While this wasn't quite what I expected, that's not altogether a bad thing. I picked it up as something of a Bizarro palate cleanser between massive mass-market titles, but I was surprised by how normal it was.
Well, okay, maybe not normal. In fact, normal is completely the wrong word. Reasonable? Better, perhaps, but still not quite right. Accessible? Yeah, let's go with that.
A Lightbulbs Lament proves that, when it comes to Bizarro, sometimes "Huh. Really." works just as well as "OMG. Seriously? WTF!"
Grant Wamack has crafted a melancholy, deeply thoughtful sort of bizarre fairy tale here. It's alternately amusing and disturbing, and sometimes both at the same time. The pacing if, anything, is a bit too quick, with nary a pause to catch our breath (or our wits), but it works. As we're skimming along the surface, enjoying the tale, our minds are working deep below, making connections and revealing the subtle themes and messages.
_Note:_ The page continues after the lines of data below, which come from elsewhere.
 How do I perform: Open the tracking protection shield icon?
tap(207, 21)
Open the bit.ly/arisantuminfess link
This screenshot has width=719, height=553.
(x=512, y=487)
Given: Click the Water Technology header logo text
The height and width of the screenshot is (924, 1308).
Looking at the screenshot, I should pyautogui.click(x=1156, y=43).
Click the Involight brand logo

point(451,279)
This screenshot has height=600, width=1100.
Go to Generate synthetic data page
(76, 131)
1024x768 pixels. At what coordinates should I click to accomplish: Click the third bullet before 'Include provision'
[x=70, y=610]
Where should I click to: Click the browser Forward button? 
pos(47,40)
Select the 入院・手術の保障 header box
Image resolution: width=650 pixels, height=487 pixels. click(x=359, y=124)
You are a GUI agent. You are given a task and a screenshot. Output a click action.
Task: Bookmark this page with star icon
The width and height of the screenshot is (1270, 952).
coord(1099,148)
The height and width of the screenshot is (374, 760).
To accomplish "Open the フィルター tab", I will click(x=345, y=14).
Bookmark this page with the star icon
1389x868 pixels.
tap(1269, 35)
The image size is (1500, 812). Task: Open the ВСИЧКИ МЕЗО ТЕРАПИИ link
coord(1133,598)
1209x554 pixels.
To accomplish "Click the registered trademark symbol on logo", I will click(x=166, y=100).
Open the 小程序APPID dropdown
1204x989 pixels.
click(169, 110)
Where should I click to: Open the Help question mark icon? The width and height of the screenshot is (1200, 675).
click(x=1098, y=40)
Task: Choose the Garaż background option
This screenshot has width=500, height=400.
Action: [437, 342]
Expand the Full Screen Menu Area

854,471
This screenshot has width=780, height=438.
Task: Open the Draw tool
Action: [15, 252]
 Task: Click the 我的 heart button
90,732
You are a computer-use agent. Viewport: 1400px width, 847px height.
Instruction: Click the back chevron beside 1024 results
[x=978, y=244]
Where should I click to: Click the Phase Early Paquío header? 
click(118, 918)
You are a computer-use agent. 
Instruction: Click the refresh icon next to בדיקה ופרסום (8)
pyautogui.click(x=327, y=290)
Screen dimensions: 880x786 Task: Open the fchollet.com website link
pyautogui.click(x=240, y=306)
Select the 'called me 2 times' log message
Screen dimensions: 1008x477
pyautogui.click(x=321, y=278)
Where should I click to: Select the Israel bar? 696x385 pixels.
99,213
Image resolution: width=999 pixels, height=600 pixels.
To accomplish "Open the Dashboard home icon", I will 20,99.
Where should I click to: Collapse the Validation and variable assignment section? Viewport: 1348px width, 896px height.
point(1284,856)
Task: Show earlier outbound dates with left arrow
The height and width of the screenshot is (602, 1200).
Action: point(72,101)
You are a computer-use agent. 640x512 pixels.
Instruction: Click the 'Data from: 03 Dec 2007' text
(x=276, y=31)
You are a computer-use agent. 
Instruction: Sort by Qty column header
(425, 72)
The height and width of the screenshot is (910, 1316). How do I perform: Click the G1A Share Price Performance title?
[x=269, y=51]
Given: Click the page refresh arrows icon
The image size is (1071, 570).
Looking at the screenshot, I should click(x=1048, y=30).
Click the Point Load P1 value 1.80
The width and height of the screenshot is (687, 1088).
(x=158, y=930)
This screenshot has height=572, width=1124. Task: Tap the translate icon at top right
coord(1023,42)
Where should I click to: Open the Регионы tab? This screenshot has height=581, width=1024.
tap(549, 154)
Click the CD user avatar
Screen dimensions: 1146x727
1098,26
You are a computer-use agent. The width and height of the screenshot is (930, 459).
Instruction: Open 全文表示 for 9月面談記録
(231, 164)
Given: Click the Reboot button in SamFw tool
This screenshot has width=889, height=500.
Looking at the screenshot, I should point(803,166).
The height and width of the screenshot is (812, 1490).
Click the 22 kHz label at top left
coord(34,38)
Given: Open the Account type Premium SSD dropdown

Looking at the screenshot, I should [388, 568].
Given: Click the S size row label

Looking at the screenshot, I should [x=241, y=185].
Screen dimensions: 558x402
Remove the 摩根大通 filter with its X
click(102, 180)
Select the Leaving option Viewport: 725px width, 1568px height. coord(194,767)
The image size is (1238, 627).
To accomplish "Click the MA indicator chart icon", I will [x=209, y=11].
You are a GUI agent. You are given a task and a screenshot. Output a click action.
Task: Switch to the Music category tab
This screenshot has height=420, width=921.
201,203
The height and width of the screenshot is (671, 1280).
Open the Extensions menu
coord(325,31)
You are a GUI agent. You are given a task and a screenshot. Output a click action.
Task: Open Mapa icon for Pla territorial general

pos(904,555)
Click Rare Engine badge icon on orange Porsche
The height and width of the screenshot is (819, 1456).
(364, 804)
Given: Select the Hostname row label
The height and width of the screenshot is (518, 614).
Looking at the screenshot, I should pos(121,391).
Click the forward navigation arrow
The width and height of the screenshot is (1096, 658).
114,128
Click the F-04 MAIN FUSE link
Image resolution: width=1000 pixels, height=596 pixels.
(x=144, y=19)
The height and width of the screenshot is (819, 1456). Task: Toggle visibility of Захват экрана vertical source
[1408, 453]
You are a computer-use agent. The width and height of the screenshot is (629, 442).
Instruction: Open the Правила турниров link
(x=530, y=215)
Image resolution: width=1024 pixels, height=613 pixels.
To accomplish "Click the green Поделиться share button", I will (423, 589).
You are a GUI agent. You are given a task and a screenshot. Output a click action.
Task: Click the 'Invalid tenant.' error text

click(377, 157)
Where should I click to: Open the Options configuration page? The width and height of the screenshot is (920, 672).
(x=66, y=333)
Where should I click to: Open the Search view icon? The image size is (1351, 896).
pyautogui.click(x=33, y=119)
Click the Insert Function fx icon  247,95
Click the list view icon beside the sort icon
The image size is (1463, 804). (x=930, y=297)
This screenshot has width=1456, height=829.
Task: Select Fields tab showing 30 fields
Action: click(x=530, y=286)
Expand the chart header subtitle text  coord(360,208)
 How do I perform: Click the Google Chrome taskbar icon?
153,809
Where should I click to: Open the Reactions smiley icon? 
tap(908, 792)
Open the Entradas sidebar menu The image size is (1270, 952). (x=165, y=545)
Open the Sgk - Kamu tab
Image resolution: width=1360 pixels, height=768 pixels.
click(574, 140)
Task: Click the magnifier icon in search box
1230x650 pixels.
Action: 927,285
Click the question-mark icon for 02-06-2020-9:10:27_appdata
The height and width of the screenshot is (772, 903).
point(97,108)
As for Mr. Watts, he's a sad sort of protagonist, innocent and unfailingly polite, yet weirdly creepy at the same time. Other than the fact that he has a lightbulb for a head (which, it must be said, is facing its last flickers), he's a very ordinary sort of man . . . just one who is having a very, very bad day. Without spoiling the tale, he's on one of those epic quests, in this case to to replace his head, save the girl, and bright light back into the world.
I wish I could say more, but every scene I want to share seems pivotal, and every character I want to rave about must be discovered on their own. There's nothing here that's going to challenge you, or to make you struggle to figure out what's happening, but A Lightbulbs Lament will make you think about the deeply philosophical crises facing Mr. Watts. If it sounds like a weird tale, that's because it is, but it's also a well-written one, so (if you'll pardon the pun) take a shot in the dark and see if it turns you on.